- [TASK TO CARRY OUT]
Wherever the string "Pick" appears in the listing, copy that line.

- [STUDY MATERIAL]

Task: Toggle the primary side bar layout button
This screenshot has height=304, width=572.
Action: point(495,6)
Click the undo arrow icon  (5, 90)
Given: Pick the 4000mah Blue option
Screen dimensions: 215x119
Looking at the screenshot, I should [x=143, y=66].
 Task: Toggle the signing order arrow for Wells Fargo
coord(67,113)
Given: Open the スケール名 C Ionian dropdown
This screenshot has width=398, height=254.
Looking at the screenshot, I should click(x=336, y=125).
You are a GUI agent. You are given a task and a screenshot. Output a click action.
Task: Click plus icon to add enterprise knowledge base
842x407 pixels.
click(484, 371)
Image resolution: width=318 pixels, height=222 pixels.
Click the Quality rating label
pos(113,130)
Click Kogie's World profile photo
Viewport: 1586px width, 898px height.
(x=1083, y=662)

==

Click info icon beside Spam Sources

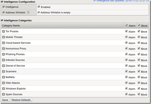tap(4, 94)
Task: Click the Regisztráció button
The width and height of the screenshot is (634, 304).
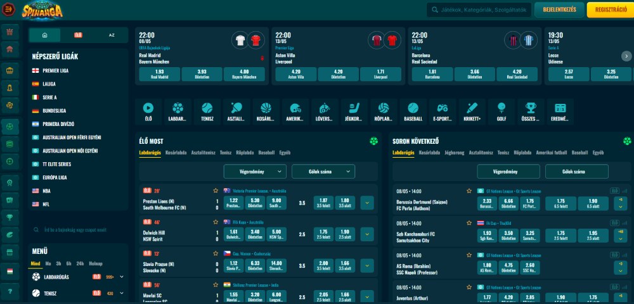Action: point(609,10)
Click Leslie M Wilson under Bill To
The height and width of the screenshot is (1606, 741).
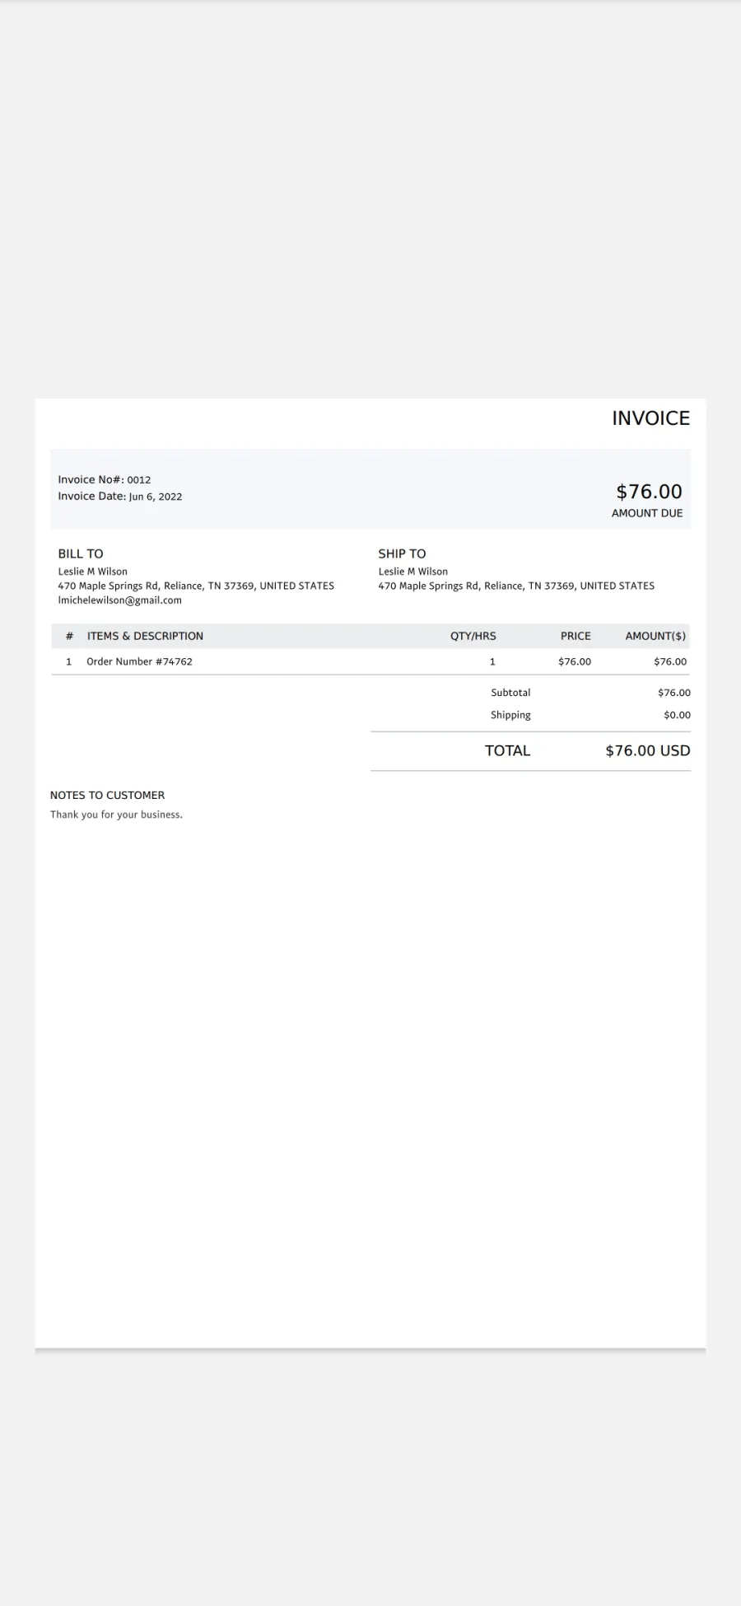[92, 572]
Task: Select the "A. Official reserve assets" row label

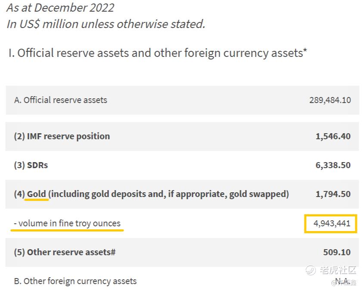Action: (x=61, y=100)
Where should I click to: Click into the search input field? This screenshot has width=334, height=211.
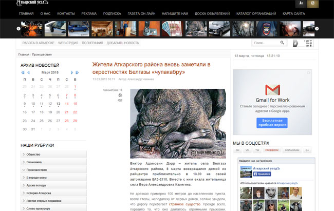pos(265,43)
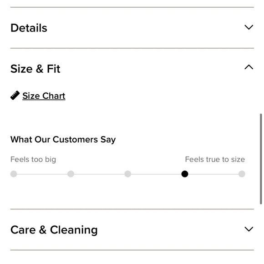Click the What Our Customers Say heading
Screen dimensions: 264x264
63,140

---

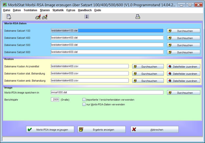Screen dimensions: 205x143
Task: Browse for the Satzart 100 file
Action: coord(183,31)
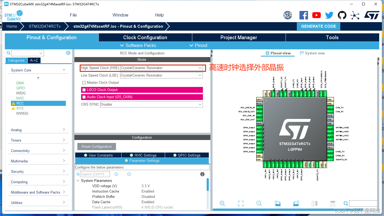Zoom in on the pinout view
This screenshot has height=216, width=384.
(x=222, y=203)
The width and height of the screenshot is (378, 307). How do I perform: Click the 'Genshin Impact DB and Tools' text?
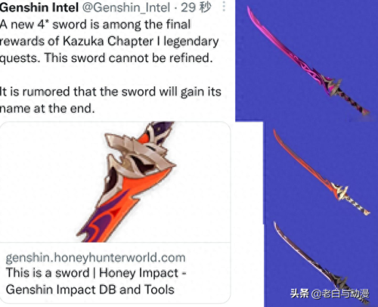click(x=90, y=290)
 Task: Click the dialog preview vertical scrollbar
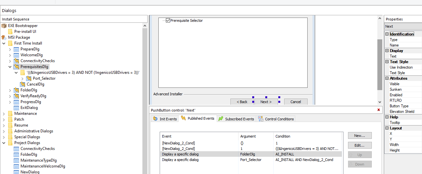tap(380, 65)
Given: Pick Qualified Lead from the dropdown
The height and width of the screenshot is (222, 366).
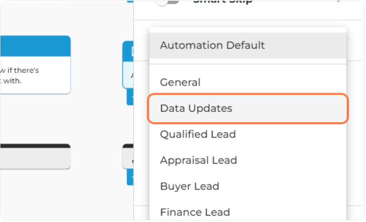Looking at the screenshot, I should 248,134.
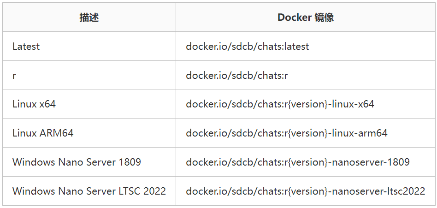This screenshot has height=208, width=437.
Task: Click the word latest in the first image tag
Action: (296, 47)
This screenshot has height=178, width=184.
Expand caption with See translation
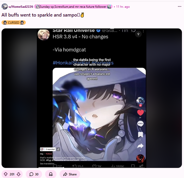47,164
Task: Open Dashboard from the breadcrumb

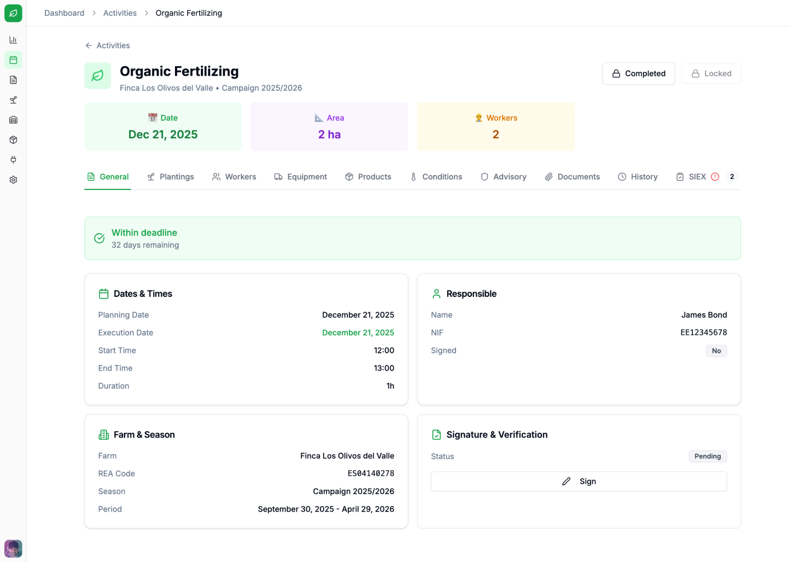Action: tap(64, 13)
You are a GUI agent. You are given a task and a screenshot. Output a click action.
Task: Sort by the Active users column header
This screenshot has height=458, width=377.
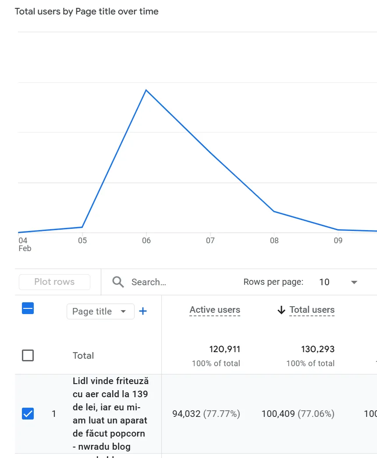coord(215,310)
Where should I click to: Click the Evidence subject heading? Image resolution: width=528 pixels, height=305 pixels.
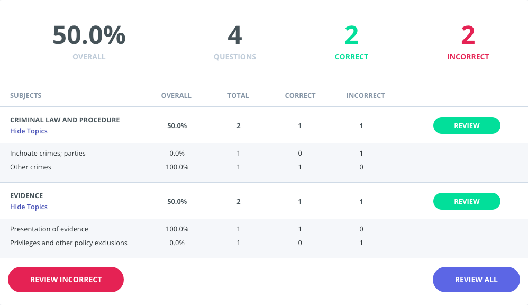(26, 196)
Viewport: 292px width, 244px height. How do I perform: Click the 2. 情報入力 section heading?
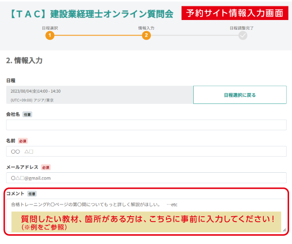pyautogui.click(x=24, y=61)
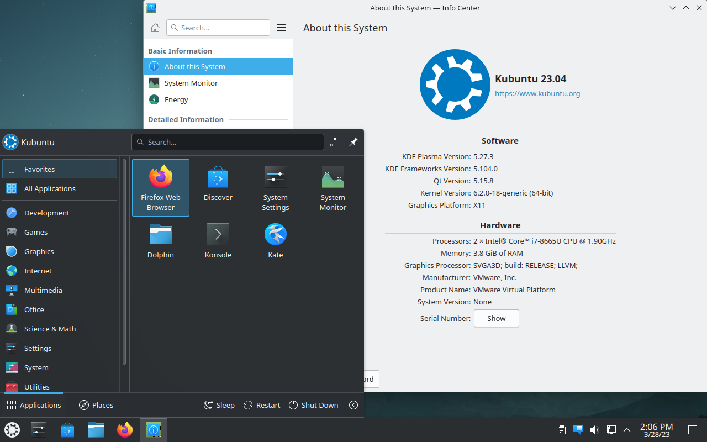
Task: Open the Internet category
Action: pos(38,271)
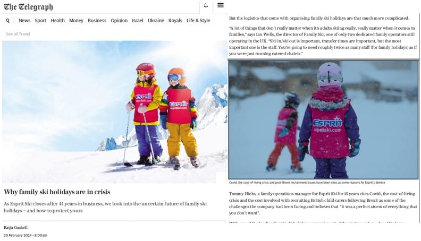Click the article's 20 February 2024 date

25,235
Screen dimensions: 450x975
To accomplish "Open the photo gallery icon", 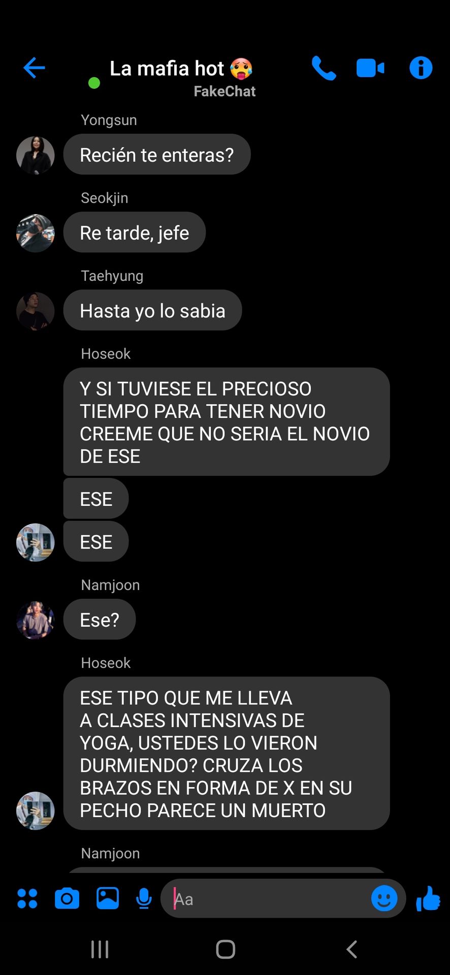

- [FINISHED TASK]
Given: Pick the 4000mah Blue option
Given: Pick Qualified Lead from the dropdown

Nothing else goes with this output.